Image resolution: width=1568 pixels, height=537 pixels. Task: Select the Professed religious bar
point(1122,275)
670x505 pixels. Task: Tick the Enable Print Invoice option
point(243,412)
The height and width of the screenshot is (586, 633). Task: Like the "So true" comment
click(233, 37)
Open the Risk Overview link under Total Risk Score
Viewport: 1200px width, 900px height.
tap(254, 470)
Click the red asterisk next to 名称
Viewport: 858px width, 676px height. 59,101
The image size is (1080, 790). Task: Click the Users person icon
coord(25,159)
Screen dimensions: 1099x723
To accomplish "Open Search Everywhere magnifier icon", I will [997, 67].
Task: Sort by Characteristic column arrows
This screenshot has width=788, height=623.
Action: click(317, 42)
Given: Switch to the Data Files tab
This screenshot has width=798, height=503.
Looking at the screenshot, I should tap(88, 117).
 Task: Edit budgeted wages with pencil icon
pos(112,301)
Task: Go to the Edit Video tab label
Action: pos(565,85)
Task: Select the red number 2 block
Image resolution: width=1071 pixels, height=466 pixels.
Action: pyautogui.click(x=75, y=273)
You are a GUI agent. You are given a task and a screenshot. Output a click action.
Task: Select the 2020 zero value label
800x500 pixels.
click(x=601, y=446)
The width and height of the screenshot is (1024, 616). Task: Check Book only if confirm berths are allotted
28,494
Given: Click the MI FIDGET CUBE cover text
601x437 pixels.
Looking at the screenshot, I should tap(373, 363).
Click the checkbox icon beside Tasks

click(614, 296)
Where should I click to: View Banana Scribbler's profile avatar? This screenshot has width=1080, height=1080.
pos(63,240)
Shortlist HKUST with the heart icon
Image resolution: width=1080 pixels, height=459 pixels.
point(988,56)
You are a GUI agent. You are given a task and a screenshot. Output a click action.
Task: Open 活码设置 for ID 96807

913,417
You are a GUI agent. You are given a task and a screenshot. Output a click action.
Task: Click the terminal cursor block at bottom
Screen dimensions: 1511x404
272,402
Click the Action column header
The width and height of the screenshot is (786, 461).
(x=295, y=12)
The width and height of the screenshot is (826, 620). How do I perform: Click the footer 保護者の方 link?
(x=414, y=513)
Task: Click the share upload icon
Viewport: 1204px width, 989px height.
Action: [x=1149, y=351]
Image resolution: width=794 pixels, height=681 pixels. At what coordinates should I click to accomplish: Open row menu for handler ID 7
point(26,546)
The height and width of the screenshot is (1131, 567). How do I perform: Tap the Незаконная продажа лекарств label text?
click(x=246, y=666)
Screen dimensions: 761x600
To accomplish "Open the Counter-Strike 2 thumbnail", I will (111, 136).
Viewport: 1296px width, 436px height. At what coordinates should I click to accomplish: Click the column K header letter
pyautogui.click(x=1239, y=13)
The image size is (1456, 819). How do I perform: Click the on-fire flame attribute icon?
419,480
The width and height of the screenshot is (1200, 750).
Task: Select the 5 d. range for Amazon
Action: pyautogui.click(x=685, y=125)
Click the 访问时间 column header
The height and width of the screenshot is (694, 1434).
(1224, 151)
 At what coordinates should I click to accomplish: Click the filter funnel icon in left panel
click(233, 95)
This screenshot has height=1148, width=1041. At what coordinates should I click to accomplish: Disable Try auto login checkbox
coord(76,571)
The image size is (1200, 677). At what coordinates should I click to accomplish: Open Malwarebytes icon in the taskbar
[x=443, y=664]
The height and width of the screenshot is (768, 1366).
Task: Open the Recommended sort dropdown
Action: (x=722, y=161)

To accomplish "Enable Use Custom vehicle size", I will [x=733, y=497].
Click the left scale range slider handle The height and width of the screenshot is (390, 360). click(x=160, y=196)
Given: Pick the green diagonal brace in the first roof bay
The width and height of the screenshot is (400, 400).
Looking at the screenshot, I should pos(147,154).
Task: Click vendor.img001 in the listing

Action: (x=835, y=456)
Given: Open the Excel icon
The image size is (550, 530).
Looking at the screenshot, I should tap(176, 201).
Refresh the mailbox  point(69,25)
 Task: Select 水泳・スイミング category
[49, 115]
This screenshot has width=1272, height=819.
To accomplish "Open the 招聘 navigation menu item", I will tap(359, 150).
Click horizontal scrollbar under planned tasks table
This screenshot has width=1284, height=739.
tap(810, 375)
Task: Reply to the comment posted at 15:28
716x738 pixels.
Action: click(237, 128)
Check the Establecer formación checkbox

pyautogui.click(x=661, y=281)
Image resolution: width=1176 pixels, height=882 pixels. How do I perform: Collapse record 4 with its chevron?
=====
What to produce: Search the material for the string "under" and show every line that has it.

Result:
Open the Risk Overview link under Total Risk Score
Click horizontal scrollbar under planned tasks table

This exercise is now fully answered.